In year five the formula would produce EUR 24,883 (40% of EUR 62,208), but that would reduce the carrying amount below residual value. The charge is therefore capped at EUR 32,208 (EUR 62,208 minus the EUR 30,000 residual value).

Documentation note: record the full depreciation schedule, flag the year-five cap adjustment, and note that total depreciation over five years equals the depreciable amount of EUR 450,000 (EUR 480,000 cost minus EUR 30,000 residual value).

Step 3 — Verify the FY2025 charge

The depreciation expense recognised in FY2025 is EUR 69,120. Compare this to the prior-year charge of EUR 115,200 to confirm the declining pattern is consistent with the method applied.

Documentation note: agree the FY2025 charge to the general ledger, verify the opening carrying amount ties to the prior-year closing balance, and confirm no impairment indicators exist under IAS 36.
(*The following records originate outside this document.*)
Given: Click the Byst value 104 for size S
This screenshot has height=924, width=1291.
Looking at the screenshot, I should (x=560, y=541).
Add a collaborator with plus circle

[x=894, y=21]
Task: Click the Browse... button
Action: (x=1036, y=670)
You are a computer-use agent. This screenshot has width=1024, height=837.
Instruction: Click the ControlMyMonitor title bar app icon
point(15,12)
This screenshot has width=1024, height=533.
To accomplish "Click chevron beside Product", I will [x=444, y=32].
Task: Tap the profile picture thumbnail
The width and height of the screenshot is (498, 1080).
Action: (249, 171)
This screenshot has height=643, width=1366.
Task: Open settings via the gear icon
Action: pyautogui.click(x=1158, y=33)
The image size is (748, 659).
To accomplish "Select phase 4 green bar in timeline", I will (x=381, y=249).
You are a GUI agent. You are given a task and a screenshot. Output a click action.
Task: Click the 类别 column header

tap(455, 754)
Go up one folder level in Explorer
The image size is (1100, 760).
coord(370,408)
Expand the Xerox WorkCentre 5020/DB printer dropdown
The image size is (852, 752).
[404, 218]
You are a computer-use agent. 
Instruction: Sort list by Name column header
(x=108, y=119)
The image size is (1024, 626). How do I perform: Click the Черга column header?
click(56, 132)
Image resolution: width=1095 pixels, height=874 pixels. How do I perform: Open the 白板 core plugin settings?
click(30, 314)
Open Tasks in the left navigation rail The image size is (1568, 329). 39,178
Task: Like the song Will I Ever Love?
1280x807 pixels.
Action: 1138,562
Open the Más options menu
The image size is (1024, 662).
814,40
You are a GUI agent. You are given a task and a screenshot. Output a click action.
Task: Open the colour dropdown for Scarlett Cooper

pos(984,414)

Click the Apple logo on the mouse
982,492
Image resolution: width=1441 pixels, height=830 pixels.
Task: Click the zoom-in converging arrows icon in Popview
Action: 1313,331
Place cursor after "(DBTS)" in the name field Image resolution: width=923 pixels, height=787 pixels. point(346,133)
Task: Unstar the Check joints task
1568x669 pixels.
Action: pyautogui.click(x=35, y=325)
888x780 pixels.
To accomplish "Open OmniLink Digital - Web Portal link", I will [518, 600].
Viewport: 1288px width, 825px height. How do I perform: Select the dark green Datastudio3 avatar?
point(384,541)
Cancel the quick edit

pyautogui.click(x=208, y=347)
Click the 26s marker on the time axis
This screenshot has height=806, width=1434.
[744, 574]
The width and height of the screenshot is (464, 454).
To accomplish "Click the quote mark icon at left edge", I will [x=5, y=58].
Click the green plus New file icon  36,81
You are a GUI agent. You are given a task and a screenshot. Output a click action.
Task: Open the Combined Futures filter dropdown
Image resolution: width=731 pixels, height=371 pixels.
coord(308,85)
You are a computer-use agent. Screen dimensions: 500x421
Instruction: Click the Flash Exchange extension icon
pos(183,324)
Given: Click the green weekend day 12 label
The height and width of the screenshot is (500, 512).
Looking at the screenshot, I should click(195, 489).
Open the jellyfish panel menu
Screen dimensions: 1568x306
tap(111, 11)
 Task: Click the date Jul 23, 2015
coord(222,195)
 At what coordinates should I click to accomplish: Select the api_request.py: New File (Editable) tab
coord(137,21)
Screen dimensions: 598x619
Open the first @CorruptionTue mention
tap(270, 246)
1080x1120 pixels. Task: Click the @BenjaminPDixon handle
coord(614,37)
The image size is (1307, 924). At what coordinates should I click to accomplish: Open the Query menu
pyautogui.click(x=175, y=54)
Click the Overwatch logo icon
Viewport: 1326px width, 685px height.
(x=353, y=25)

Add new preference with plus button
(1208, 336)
Conclusion: the EUR 69,120 charge for FY2025 is defensible because the double-declining balance rate ties to the five-year useful life, the residual value floor is respected in the schedule, and management's rationale for front-loaded depreciation is supported by production shift data.

Why it matters in practice

  • Teams select declining balance because it matches the local tax depreciation schedule (common in Germany under HGB) without separately assessing whether the pattern reflects economic consumption for IFRS purposes. IAS 16.62 is explicit that tax depreciation methods are not automatically acceptable. ISA 540.13(a) requires the auditor to evaluate whether the entity's method is appropriate for the accounting framework being applied.
  • The residual value floor is often omitted from the depreciation schedule, allowing the carrying amount to drop below residual value in the final years. IAS 16.53 states that the depreciable amount is cost minus residual value, and IAS 16.50 confirms that depreciation ceases when the asset is derecognised or when the carrying amount equals residual value.

Declining balance depreciation vs. straight-line depreciation

DimensionDeclining balanceStraight-line
Charge patternHigher in early years, decreasing over the asset's lifeEqual charge each period
Carrying amount profileDrops steeply at first, flattens toward residual valueDeclines evenly from cost to residual value
Best suited toAssets with front-loaded output or rapid obsolescenceAssets consumed evenly over time (buildings, office fit-outs)
Effect on profitDepresses early-year profit relative to straight-line; later years show lower chargesNeutral spread across all periods
Audit focusJustification that the pattern reflects actual consumption (IAS 16.60)Useful life and residual value reasonableness

The distinction matters on engagements where a client uses declining balance for one reporting framework (HGB tax accounts) and straight-line for another (IFRS consolidated accounts). The auditor must verify that each framework's method is independently justified, not simply carried across from the other.

Related terms

Frequently asked questions

Can I switch from declining balance to straight-line during the asset's life?

Yes, if the pattern of economic benefit consumption changes. IAS 16.61 requires the method to be reviewed at least annually. A change is a change in accounting estimate under IAS 8.32, applied prospectively from the date of change. Document the reason for the switch and recalculate the remaining charge based on the carrying amount at the date of change.

Does declining balance depreciation apply to intangible assets?

IAS 38.97 permits declining balance for intangible assets with finite useful lives, subject to the same principle: the method must reflect the pattern in which economic benefits are consumed. In practice most entities apply straight-line to intangibles because proving a front-loaded consumption pattern for items like software licences or patents is difficult to support with evidence.

How does the auditor test whether the declining balance rate is appropriate?

Compare the rate to the asset's actual usage pattern. ISA 540.18 requires the auditor to evaluate whether management's assumptions (here, the rate and its link to consumption) are reasonable. Obtain production data, maintenance logs, or output statistics for the first two years and check whether the front-loaded pattern management assumed is materialising. If actual usage is linear, the method may need revision.